審判官は、本件特許発明1と甲8(特開2013-188221号公報)に記載された発明とを対比すると、以下の一致点と相違点があると認めた。

“一致点:「糖質含有量が0.5g/100mL以下、pHが3.5であるビールテイスト飲料(但し、大豆ペプチドを含有するものを除く)。」である点。“

“相違点B1:本件特許発明1は、「プリン体含有量が0.5~5mg/100mL」であって「前記プリン体が、酵母エキス由来のプリン体」を含むのに対し、甲8発明は、酵母エキス由来のプリン体を含んでいない点。“

審判官は、相違点B1について

甲8は、“低カロリーや低糖質である、エキス分の総量が低いビールテイスト飲料であって、飲み応え感が付与された飲料を提供することを目的とするものである“

“甲8発明において、非発酵のノンアルコールのビールテイスト飲料に酵母エキスなどの成分を添加できることは記載されている“

しかし、“プリン体が含まれているという理由で酵母エキスを含有させる動機付けはなく、また、酵母エキスを含有させるとしても、本件特許発明1で特定されているプリン体含有量となる量で酵母エキスを配合することを動機付けるところもな“い

“その他の甲3、5~7の記載及び本件特許の出願時の技術常識を組み合わせたとしても、甲8発明において、本件特許発明1で特定されているプリン体含有量となる量で酵母エキスを配合することを動機付けるところはない“

“本件特許発明1は、「糖質を抑え、かつ味わいを付与しながらも、後味のスッキリさを損なわず、良好な香味を有するビールテイスト飲料を提供する」という、甲8からは予測もし得ない効果を奏するものである。“

以上の理由で、審判官は、“本件特許発明1は、甲8発明並びに甲3、5~7の記載及び本件特許の出願時の技術常識を組み合わせることによって、当業者が容易に発明をすることができたものではない“と判断した。

(3)理由2(実施可能要件違反)及び(4)理由3(サポート要件違反)

特許決定公報の関連部分を以下に引用する。

“本件特許発明1~3の解決しようとする課題は、「糖質を抑え、かつ味わいを付与しながらも、後味のスッキリさを損なわず、良好な香味を有するビールテイスト飲料を提供すること」にあると認める。“

本件特許明細書の一般記載及び実施例の記載から、本件特許発明1~3の課題は、ビールテイスト飲料のプリン体、糖質、pHを特定範囲内とすることで解決できることが理解できる。

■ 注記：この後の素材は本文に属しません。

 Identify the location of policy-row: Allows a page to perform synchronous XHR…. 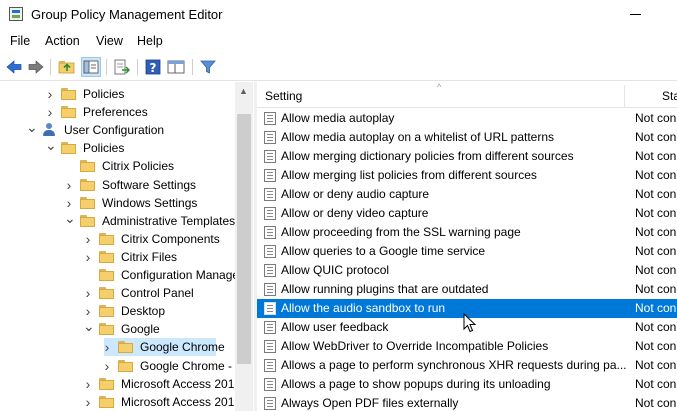
(467, 366).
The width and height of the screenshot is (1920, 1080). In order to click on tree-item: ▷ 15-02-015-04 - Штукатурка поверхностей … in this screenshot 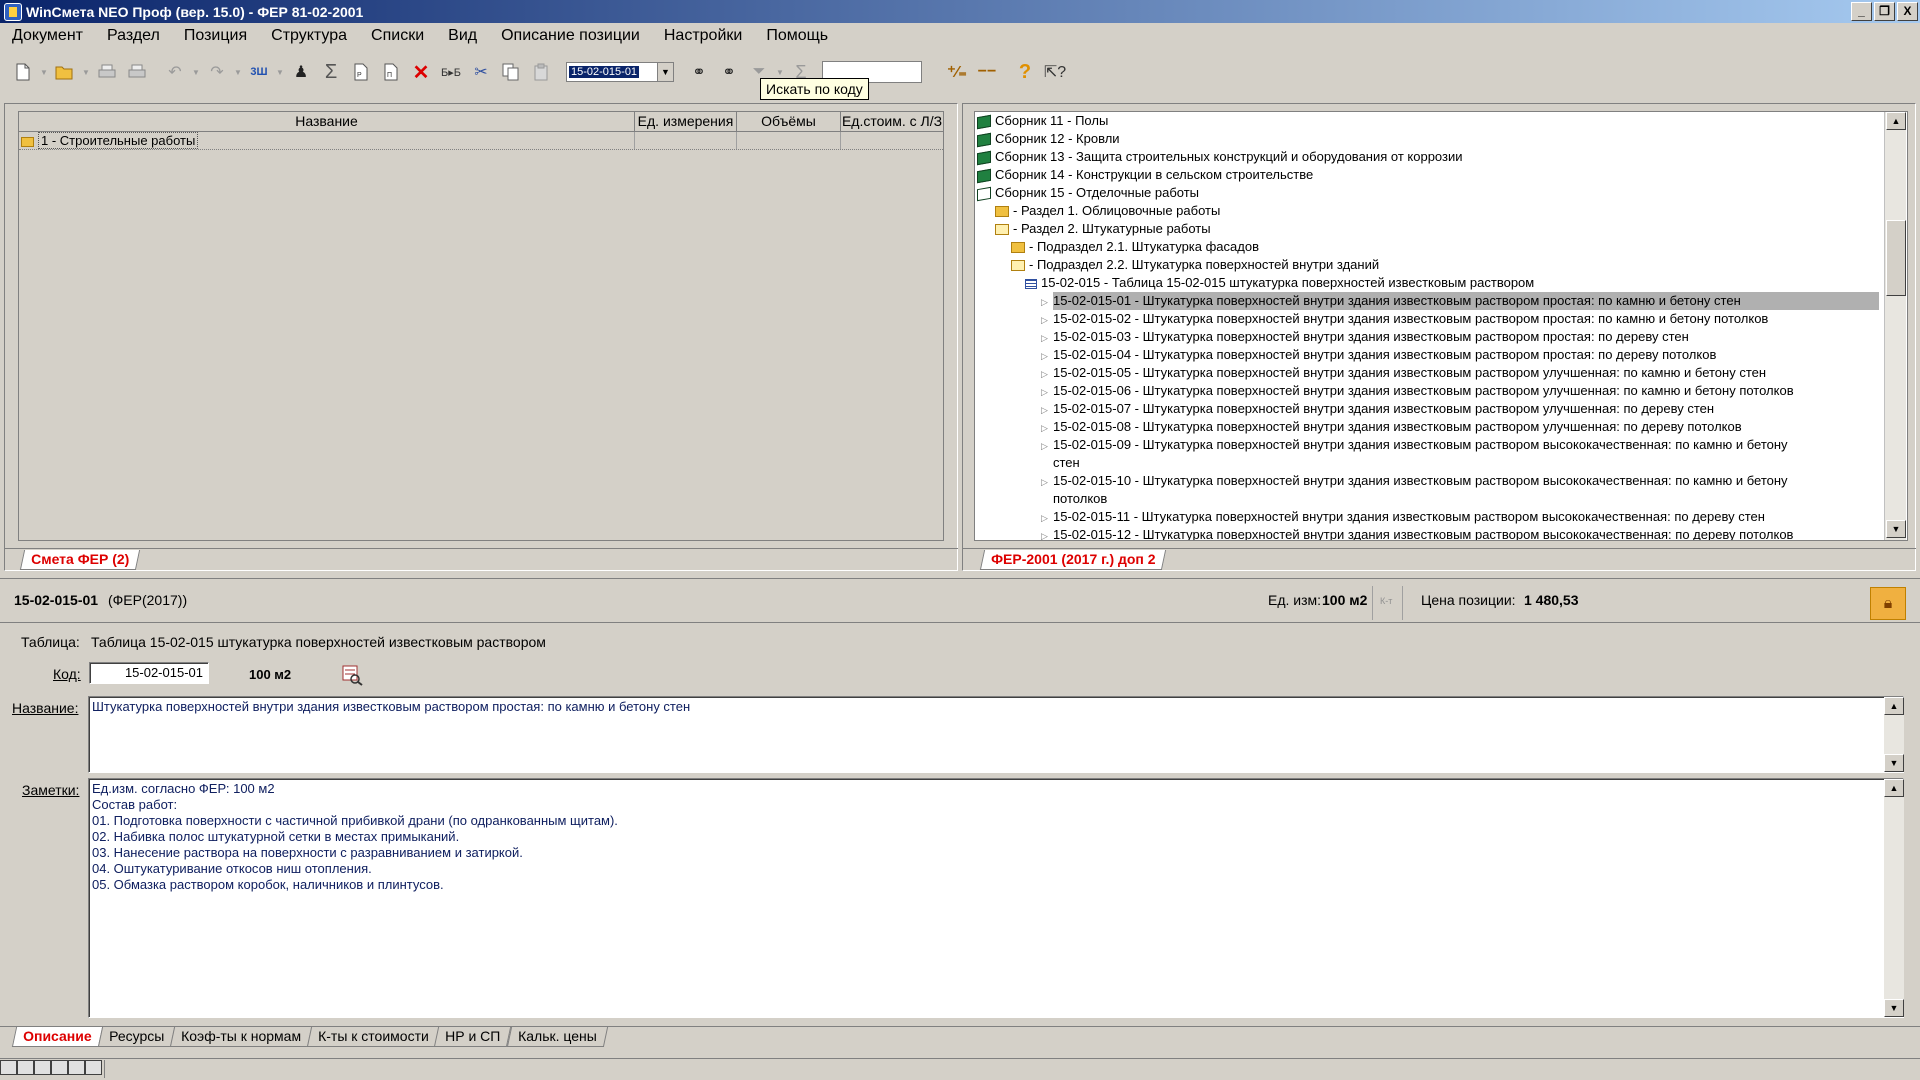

本件特許明細書には、本件特許発明1~3のビールテイスト飲料及びその製造方法について、上記(2)ウに実施例を伴い記載されており、その効果も確認されている。

“したがって、本件特許発明1~3は、本件特許明細書の発明の詳細な説明において、本件特許発明1~3の課題が解決できることを当業者が認識できるように記載された範囲内 また、当業者が実施することができる程度に明確かつ十分に記載したものである“。